La denuncia provocó una reacción de las autoridades y, según testimonios llegados desde la comunidad, representantes del Gobierno se trasladaron hasta Sumidero. Entre ellos habría estado el intendente de Limonar, quien de acuerdo con esos testimonios, llegó a la vivienda de la maestra Idalmis con una actitud que los vecinos califican de arrogante.
Según la denuncia, las autoridades ordenaron retirar las mesas y las sillas y desmontar el aula improvisada que la docente había preparado para sus estudiantes. La maestra, que había buscado una alternativa para proteger a los niños y evitar la interrupción de las clases, terminó siendo señalada por una situación que, en principio, intentaba resolver ante la falta de condiciones del propio centro escolar.
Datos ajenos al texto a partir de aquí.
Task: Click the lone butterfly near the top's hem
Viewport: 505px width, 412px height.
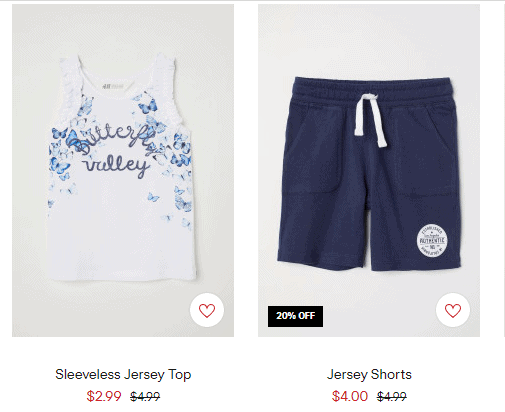Action: coord(153,197)
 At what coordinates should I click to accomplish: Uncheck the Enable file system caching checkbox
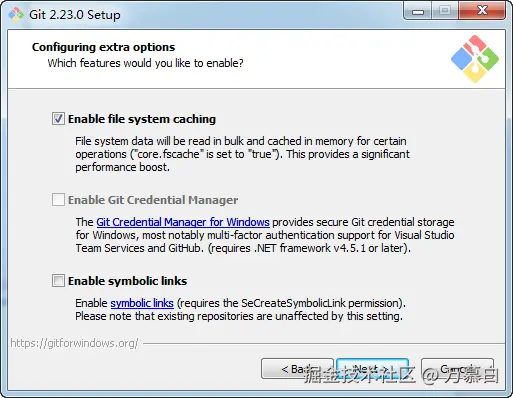pyautogui.click(x=58, y=119)
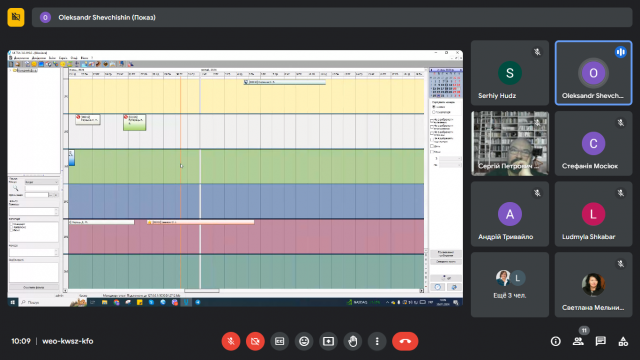Open the in-call chat panel
Image resolution: width=640 pixels, height=360 pixels.
pos(600,341)
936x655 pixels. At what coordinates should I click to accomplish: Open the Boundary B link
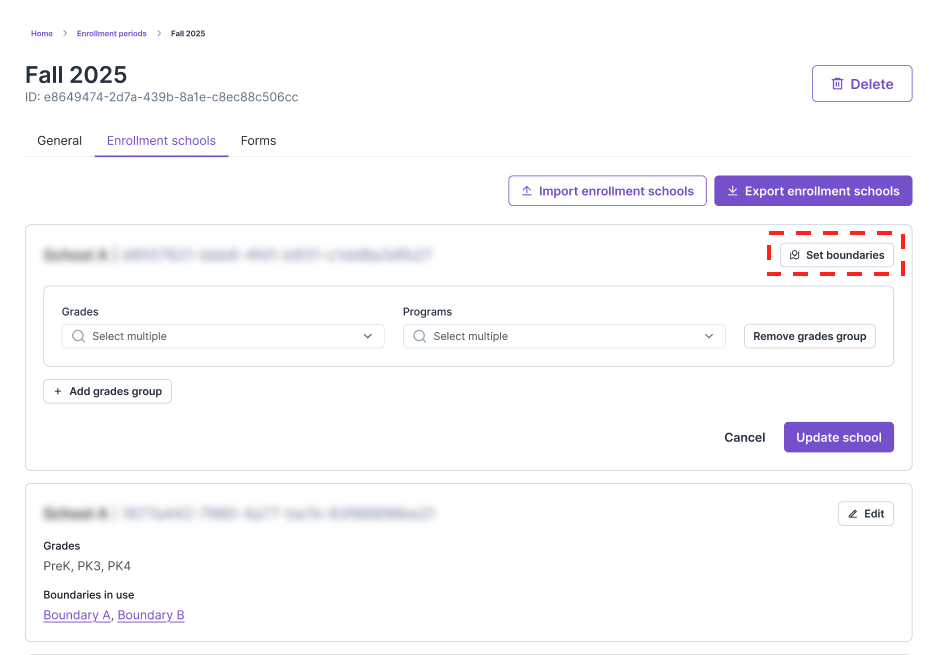pos(151,615)
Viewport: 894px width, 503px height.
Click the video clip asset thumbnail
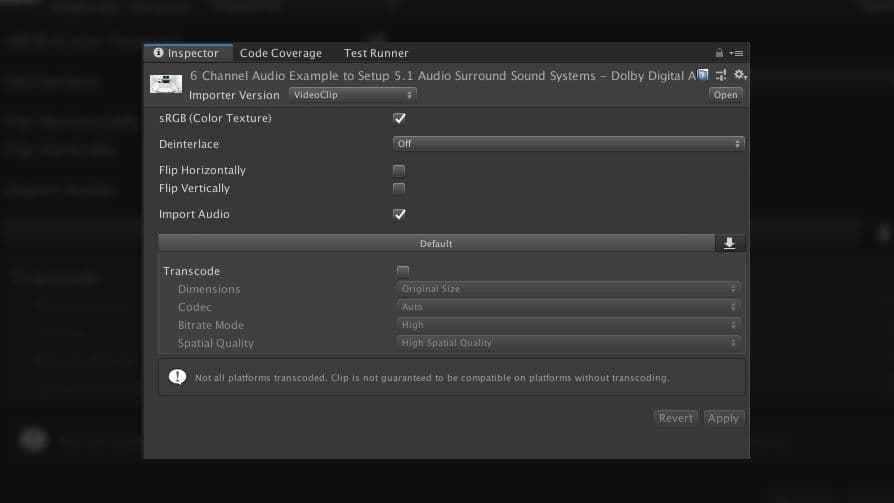click(166, 84)
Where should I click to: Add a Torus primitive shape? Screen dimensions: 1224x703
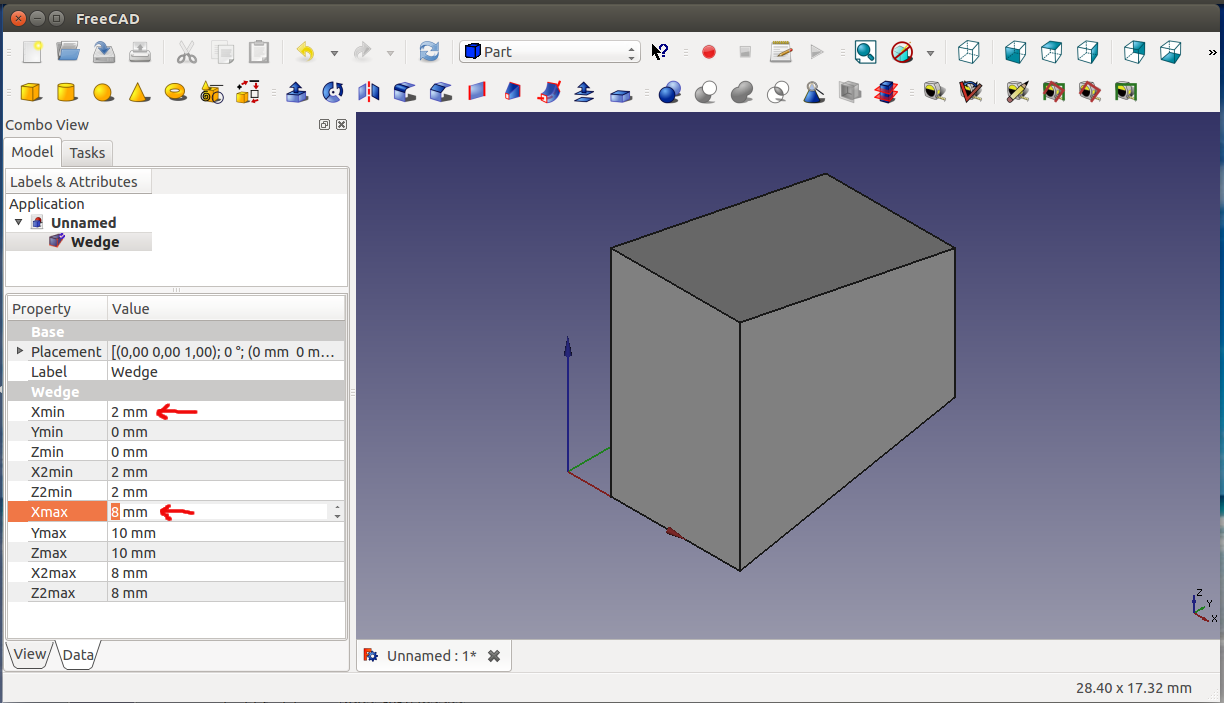click(x=176, y=92)
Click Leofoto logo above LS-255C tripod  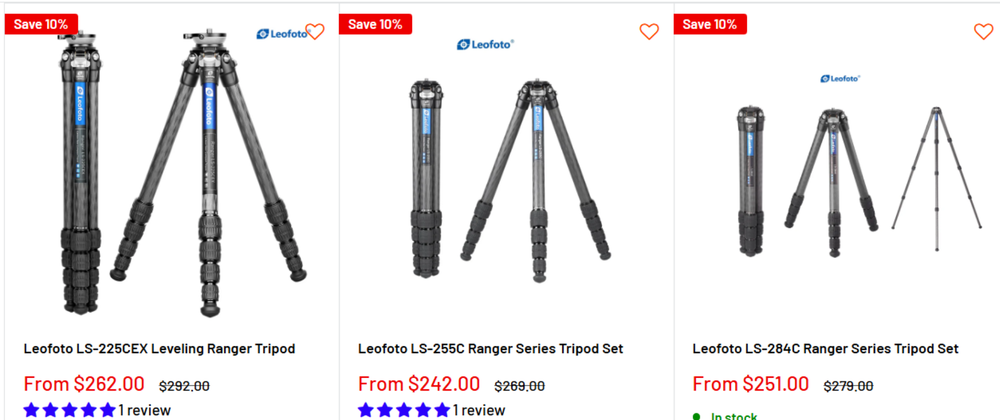[x=486, y=44]
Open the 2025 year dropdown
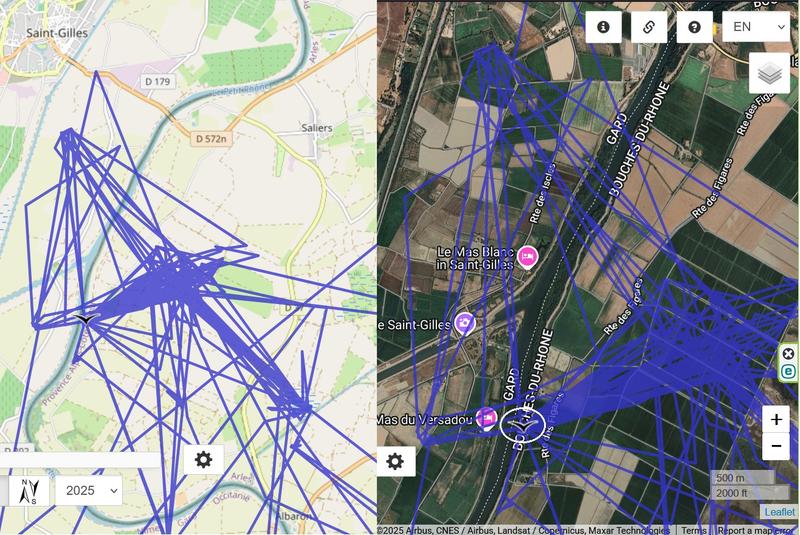 click(x=89, y=491)
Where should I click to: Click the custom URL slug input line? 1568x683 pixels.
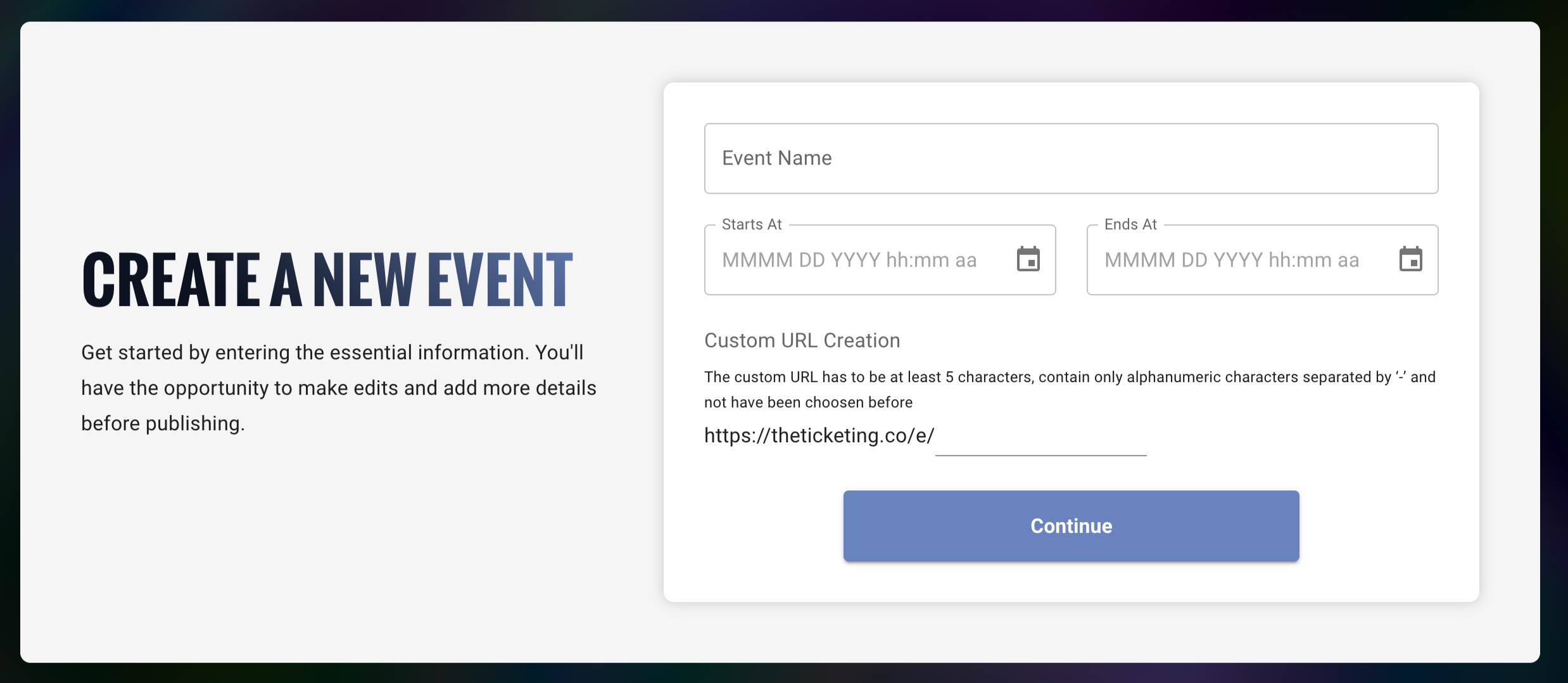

Mientras tanto, al delegado del poblado le habrían comunicado que no existen recursos suficientes para realizar la reparación integral que necesita la escuela.
Las obras realizadas fueron, según los testimonios, mucho más limitadas: se acomodó nuevamente parte del techo, se repararon algunas puertas deterioradas y se realizaron trabajos en los baños con el objetivo de que los alumnos pudieran regresar al plantel.
Pero para varias familias, el problema está lejos de quedar resuelto. Los padres aseguran que las vigas de madera que sostienen el techo están podridas y mantienen el temor de que una parte de la estructura pueda ceder o que alguna teja termine cayendo sobre los estudiantes.
La denuncia consiguió que las autoridades acudieran a Sumidero, pero la preocupación de las familias permanece. Y mientras los niños volvieron a las aulas, la maestra que intentó ofrecerles un lugar alternativo para estudiar habría terminado recibiendo el maltrato de quienes debían responder por las condiciones de la escuela.
Una docente puso su propia casa al servicio de sus alumnos. La pregunta ahora es quién pondrá los recursos para garantizar que esos niños puedan estudiar sin estar expuestos a un posible peligro.